▸ **WHAT YOU ARE ASKED TO DO**
Quote verbatim the span of lines that begins the listing below and closes with the line containing "[facebook social link] (27, 2414)".

>>>>>

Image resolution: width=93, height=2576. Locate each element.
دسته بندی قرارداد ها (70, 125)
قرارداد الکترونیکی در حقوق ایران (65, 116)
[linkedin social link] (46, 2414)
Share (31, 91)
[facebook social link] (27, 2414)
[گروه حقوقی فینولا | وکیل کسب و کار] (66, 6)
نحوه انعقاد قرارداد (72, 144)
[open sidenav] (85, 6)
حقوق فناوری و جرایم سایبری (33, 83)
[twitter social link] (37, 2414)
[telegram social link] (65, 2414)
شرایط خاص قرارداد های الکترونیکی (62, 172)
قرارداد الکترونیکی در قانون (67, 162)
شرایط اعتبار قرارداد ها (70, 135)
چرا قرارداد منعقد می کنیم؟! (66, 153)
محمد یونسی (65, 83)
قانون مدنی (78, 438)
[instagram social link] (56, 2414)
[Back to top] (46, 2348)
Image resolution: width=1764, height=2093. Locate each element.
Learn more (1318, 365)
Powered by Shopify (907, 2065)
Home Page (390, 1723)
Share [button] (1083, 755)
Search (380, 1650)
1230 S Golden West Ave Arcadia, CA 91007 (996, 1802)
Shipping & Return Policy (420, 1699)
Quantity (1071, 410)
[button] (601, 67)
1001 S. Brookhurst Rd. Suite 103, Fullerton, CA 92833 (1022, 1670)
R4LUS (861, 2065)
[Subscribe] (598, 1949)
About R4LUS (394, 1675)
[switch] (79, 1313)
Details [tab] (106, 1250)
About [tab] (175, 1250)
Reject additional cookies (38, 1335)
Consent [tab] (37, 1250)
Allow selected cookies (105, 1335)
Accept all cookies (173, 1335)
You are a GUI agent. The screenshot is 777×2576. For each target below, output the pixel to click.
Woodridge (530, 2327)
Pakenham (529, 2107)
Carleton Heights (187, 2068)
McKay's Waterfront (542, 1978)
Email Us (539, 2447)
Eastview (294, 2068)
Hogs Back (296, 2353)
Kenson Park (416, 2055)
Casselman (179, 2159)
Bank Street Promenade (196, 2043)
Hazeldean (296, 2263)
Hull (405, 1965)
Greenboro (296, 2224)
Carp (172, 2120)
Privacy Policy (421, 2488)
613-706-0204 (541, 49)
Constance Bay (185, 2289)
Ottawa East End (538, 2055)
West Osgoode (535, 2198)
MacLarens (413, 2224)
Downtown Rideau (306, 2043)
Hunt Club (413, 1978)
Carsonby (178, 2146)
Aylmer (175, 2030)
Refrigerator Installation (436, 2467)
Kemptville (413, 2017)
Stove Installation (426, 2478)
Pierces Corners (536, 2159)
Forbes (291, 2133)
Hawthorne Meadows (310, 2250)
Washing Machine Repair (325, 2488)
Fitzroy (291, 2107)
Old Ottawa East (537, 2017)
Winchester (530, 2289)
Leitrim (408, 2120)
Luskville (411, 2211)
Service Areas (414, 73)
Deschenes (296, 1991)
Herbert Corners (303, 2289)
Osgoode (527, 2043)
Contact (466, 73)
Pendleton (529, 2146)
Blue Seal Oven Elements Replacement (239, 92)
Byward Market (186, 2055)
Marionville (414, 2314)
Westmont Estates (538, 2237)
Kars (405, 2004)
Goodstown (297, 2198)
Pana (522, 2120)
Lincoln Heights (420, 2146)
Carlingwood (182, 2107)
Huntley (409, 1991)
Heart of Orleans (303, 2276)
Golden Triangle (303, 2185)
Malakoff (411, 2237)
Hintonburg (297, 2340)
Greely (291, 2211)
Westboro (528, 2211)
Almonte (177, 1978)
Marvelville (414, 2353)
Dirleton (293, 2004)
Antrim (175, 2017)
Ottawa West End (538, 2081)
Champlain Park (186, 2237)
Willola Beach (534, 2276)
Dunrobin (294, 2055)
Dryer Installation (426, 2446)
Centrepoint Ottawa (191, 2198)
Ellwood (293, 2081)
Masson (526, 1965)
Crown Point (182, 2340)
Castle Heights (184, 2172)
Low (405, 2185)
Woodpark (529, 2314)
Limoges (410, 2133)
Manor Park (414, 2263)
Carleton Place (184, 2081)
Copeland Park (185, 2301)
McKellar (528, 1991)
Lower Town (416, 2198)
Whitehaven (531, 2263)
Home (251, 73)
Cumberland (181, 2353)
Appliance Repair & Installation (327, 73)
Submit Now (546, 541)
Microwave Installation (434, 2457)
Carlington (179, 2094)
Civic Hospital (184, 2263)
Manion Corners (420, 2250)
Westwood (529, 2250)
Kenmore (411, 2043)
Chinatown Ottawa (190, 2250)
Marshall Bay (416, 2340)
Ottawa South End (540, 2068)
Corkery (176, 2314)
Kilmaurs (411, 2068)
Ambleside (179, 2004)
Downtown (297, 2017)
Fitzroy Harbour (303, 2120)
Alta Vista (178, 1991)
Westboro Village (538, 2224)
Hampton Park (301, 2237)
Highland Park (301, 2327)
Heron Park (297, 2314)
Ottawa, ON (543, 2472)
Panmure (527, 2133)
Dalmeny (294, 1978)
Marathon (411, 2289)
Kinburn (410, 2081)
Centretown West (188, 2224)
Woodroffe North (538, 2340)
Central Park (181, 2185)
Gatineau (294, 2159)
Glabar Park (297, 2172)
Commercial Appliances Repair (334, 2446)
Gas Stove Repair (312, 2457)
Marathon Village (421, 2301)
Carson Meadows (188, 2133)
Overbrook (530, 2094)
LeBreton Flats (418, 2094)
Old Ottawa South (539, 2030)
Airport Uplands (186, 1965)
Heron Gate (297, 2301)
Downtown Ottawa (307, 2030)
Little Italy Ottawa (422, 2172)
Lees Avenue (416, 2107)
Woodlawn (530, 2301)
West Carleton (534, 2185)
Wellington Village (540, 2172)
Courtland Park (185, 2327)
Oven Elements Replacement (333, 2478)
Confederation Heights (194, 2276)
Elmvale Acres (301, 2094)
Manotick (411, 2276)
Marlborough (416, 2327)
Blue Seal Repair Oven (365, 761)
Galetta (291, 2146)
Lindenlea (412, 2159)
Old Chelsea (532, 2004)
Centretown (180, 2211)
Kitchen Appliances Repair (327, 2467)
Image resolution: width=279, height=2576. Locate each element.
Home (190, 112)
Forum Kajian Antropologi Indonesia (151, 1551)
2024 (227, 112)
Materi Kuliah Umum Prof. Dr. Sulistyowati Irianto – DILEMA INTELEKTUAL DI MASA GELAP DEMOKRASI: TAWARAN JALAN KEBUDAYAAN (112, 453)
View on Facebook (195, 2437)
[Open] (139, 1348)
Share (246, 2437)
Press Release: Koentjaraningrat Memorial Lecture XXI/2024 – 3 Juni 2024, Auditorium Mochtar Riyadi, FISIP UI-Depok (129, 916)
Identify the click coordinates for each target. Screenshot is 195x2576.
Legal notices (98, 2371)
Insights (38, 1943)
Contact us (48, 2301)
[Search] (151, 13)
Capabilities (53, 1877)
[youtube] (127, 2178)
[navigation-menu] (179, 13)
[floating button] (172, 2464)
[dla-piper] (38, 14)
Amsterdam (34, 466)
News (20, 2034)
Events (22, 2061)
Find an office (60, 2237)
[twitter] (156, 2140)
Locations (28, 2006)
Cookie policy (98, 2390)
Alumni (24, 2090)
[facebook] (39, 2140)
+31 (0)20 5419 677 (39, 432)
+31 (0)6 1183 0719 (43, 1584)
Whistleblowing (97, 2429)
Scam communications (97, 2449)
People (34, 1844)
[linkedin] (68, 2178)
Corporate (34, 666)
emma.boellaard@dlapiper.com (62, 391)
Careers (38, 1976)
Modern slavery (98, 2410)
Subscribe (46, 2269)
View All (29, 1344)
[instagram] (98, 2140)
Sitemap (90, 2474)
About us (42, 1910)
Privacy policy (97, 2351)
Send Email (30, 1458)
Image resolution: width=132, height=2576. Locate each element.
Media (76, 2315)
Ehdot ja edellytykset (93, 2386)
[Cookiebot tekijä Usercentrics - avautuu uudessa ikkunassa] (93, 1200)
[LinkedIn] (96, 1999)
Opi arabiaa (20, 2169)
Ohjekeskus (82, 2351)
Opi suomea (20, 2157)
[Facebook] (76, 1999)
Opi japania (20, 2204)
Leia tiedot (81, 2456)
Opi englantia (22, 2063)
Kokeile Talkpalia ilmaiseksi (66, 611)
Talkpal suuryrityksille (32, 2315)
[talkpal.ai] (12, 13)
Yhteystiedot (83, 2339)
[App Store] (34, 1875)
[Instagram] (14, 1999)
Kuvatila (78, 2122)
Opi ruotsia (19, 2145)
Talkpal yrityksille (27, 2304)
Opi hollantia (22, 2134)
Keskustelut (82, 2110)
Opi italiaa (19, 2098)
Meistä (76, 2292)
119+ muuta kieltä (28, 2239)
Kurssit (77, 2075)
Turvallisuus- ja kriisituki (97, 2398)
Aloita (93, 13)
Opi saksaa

<<<<<

▸ **RESPONSE BOX**
Image resolution: width=93, height=2576. Locate each element.
دسته بندی قرارداد ها (70, 125)
قرارداد الکترونیکی در حقوق ایران (65, 116)
[linkedin social link] (46, 2414)
Share (31, 91)
[facebook social link] (27, 2414)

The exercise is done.